The only way I could keep my E-350 "Netbook" working properly was uninstalling CCC and just keeping the driver.
Sounds like ati doesn't really support mobile stuff. If those threads spart and Imac keep making though with the allusion that the mobile market is what is going to keep getting more and more attention I would imagine that ati will step up their game in regards to proper working drivers. Though not legacy stuff sadly, if this thread is any indication.
Sometimes you just deal with a shitty OEM that couldn't give two shits about supporting their product. Laptops aren't just boxes full of standardized parts. Nvidia & ATI are notorious for releasing a billion different SKUs (multiple SKUs per model name, even) because OEMs want to customize their increasingly integrated devices. The more integrated a device, the more the OEM is allowed to break spec. This isn't always malicious. It's just really expensive to make sure every part is perfected implemented to spec. It's not unusual for little things like wireless radios and other integrated knicknacks to have custom drivers that can't be replaced. I'm not surprised that GPUs have also fallen prey to similar treatment. The moral of the story is that some things don't show up on the spec sheet.

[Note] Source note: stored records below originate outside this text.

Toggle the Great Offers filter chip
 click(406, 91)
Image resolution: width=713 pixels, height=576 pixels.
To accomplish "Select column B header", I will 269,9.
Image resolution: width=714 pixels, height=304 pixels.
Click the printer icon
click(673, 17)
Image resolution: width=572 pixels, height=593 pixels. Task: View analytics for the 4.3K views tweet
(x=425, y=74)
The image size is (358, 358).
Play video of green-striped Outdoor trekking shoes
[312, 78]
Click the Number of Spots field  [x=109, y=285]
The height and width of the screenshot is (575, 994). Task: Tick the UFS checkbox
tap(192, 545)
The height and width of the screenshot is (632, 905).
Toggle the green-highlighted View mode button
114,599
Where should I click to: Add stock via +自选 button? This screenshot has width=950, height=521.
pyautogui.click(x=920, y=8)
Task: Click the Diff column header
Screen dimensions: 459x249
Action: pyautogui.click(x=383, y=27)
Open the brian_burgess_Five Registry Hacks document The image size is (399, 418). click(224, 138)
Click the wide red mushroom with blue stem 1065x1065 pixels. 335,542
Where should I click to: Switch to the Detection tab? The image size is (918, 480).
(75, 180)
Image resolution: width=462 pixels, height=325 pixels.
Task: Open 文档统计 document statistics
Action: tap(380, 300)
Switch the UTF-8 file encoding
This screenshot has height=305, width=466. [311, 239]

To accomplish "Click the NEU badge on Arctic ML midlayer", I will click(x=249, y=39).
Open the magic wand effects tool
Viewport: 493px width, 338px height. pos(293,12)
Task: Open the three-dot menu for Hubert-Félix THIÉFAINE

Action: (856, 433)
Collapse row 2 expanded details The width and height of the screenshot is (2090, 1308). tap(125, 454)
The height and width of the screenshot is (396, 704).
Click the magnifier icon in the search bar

And if Nvidia is making things too efficient for you, there's always $230 290s out there that absolutely sweep the floor on perf/$. At that price, the $330+ 970 and its ~10% more performance isn't looking like as much of a bargain, eh? Hawaii heating your home in the winter since 2013
So the GTX 970 is not quite what we previously thought it was: http://anandtech.com/show/8935/geforce-gtx-970-correcting-the-specs-exploring-memory-allocation NVIDIA made an error in the specification tables. You can read the above article for the full story, but the GTX 970 actually has 56 ROPs and 1.75 MB of L2 cache instead of 64 ROPs and 2 MB of L2 cache. In addition, the 4 GB of VRAM is divided into two partitions: a 3.5 GB "fast" partition and a 0.5 GB "slow" partition. (There's a typo: the fast segment should be (7 ports)·(7 Gbps)·(32 bits)/(8 bits/byte) = 196 GB/s.) Note that the 970 cannot read from both the "fast" and "slow" segments at the same time, so the maximum memory read bandwidth is 196 GB/s. None of this should matter much to you performance-wise if you decided to buy the 970 mostly due to the performance benchmarks and not from numbers such as "4 GB." The GPU didn't get slower from these revelations, after all. What you think of NVIDIA itself is another question.